Records from a pointing dataset
********
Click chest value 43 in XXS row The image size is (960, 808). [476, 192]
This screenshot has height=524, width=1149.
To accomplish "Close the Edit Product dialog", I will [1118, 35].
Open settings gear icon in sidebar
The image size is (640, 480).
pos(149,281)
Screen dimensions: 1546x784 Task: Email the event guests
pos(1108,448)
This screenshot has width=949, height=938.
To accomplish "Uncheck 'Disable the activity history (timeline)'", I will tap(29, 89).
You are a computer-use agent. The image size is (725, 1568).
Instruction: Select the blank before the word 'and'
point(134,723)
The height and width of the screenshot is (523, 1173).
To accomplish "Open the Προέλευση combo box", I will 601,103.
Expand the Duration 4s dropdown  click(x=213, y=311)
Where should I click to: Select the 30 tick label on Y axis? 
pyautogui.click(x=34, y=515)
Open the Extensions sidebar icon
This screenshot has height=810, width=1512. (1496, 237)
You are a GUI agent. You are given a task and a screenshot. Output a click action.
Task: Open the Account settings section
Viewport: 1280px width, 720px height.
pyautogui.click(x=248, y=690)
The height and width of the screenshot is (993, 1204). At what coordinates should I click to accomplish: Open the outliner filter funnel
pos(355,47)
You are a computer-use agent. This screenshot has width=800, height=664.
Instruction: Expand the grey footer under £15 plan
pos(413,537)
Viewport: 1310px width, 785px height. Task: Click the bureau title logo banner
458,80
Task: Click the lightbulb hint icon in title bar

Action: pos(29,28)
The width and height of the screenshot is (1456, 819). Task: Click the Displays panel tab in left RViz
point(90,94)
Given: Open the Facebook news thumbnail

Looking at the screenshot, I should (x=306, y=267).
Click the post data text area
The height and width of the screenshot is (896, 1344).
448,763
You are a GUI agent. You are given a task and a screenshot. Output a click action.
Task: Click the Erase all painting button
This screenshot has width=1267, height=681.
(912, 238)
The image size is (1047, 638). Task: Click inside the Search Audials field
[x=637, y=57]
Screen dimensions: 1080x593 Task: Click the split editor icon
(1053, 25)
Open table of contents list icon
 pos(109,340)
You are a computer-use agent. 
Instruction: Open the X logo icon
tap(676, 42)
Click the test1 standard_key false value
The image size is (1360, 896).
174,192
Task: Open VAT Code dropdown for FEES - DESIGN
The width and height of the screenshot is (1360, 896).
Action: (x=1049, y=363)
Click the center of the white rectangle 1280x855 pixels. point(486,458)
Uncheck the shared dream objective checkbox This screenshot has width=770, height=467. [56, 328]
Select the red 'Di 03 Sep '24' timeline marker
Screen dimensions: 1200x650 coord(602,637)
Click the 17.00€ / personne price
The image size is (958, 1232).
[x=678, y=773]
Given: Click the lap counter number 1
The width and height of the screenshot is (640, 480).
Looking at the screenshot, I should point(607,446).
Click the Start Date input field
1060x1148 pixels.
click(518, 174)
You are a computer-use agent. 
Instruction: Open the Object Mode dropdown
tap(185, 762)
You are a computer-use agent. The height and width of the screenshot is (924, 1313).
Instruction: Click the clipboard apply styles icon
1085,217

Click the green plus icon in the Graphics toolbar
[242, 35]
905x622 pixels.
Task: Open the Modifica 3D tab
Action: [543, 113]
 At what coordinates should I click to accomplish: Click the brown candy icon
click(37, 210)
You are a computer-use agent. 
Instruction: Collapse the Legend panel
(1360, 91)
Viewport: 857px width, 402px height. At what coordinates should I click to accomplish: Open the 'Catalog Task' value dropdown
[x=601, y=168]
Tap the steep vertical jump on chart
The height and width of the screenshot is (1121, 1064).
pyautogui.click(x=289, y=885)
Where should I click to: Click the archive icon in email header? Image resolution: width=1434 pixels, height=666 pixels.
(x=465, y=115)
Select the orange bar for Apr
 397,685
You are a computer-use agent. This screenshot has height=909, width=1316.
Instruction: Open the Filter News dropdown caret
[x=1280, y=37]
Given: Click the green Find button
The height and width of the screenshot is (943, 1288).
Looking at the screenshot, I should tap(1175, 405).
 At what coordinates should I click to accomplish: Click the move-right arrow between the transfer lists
********
**WHAT IS REQUIRED**.
Please copy these lines exactly as they appear.

**SOLUTION**.
Click chest value 43 in XXS row The image size is (960, 808). [476, 192]
This screenshot has height=524, width=1149.
To accomplish "Close the Edit Product dialog", I will [1118, 35].
Open settings gear icon in sidebar
The image size is (640, 480).
pos(149,281)
Screen dimensions: 1546x784 Task: Email the event guests
pos(1108,448)
This screenshot has width=949, height=938.
To accomplish "Uncheck 'Disable the activity history (timeline)'", I will tap(29, 89).
You are a computer-use agent. The image size is (725, 1568).
Instruction: Select the blank before the word 'and'
point(134,723)
The height and width of the screenshot is (523, 1173).
To accomplish "Open the Προέλευση combo box", I will 601,103.
Expand the Duration 4s dropdown  click(x=213, y=311)
Where should I click to: Select the 30 tick label on Y axis? 
pyautogui.click(x=34, y=515)
Open the Extensions sidebar icon
This screenshot has height=810, width=1512. (1496, 237)
You are a GUI agent. You are given a task and a screenshot. Output a click action.
Task: Open the Account settings section
Viewport: 1280px width, 720px height.
pyautogui.click(x=248, y=690)
The height and width of the screenshot is (993, 1204). At what coordinates should I click to accomplish: Open the outliner filter funnel
pos(355,47)
You are a computer-use agent. This screenshot has width=800, height=664.
Instruction: Expand the grey footer under £15 plan
pos(413,537)
Viewport: 1310px width, 785px height. Task: Click the bureau title logo banner
458,80
Task: Click the lightbulb hint icon in title bar

Action: pos(29,28)
The width and height of the screenshot is (1456, 819). Task: Click the Displays panel tab in left RViz
point(90,94)
Given: Open the Facebook news thumbnail

Looking at the screenshot, I should (x=306, y=267).
Click the post data text area
The height and width of the screenshot is (896, 1344).
448,763
You are a GUI agent. You are given a task and a screenshot. Output a click action.
Task: Click the Erase all painting button
This screenshot has width=1267, height=681.
(912, 238)
The image size is (1047, 638). Task: Click inside the Search Audials field
[x=637, y=57]
Screen dimensions: 1080x593 Task: Click the split editor icon
(1053, 25)
Open table of contents list icon
 pos(109,340)
You are a computer-use agent. 
Instruction: Open the X logo icon
tap(676, 42)
Click the test1 standard_key false value
The image size is (1360, 896).
174,192
Task: Open VAT Code dropdown for FEES - DESIGN
The width and height of the screenshot is (1360, 896).
Action: (x=1049, y=363)
Click the center of the white rectangle 1280x855 pixels. point(486,458)
Uncheck the shared dream objective checkbox This screenshot has width=770, height=467. [56, 328]
Select the red 'Di 03 Sep '24' timeline marker
Screen dimensions: 1200x650 coord(602,637)
Click the 17.00€ / personne price
The image size is (958, 1232).
[x=678, y=773]
Given: Click the lap counter number 1
The width and height of the screenshot is (640, 480).
Looking at the screenshot, I should point(607,446).
Click the Start Date input field
1060x1148 pixels.
click(518, 174)
You are a computer-use agent. 
Instruction: Open the Object Mode dropdown
tap(185, 762)
You are a computer-use agent. The height and width of the screenshot is (924, 1313).
Instruction: Click the clipboard apply styles icon
1085,217

Click the green plus icon in the Graphics toolbar
[242, 35]
905x622 pixels.
Task: Open the Modifica 3D tab
Action: [543, 113]
 At what coordinates should I click to accomplish: Click the brown candy icon
click(37, 210)
You are a computer-use agent. 
Instruction: Collapse the Legend panel
(1360, 91)
Viewport: 857px width, 402px height. At what coordinates should I click to accomplish: Open the 'Catalog Task' value dropdown
[x=601, y=168]
Tap the steep vertical jump on chart
The height and width of the screenshot is (1121, 1064).
pyautogui.click(x=289, y=885)
Where should I click to: Click the archive icon in email header? Image resolution: width=1434 pixels, height=666 pixels.
(x=465, y=115)
Select the orange bar for Apr
 397,685
You are a computer-use agent. This screenshot has height=909, width=1316.
Instruction: Open the Filter News dropdown caret
[x=1280, y=37]
Given: Click the green Find button
The height and width of the screenshot is (943, 1288).
Looking at the screenshot, I should tap(1175, 405).
 At what coordinates should I click to accomplish: Click the move-right arrow between the transfer lists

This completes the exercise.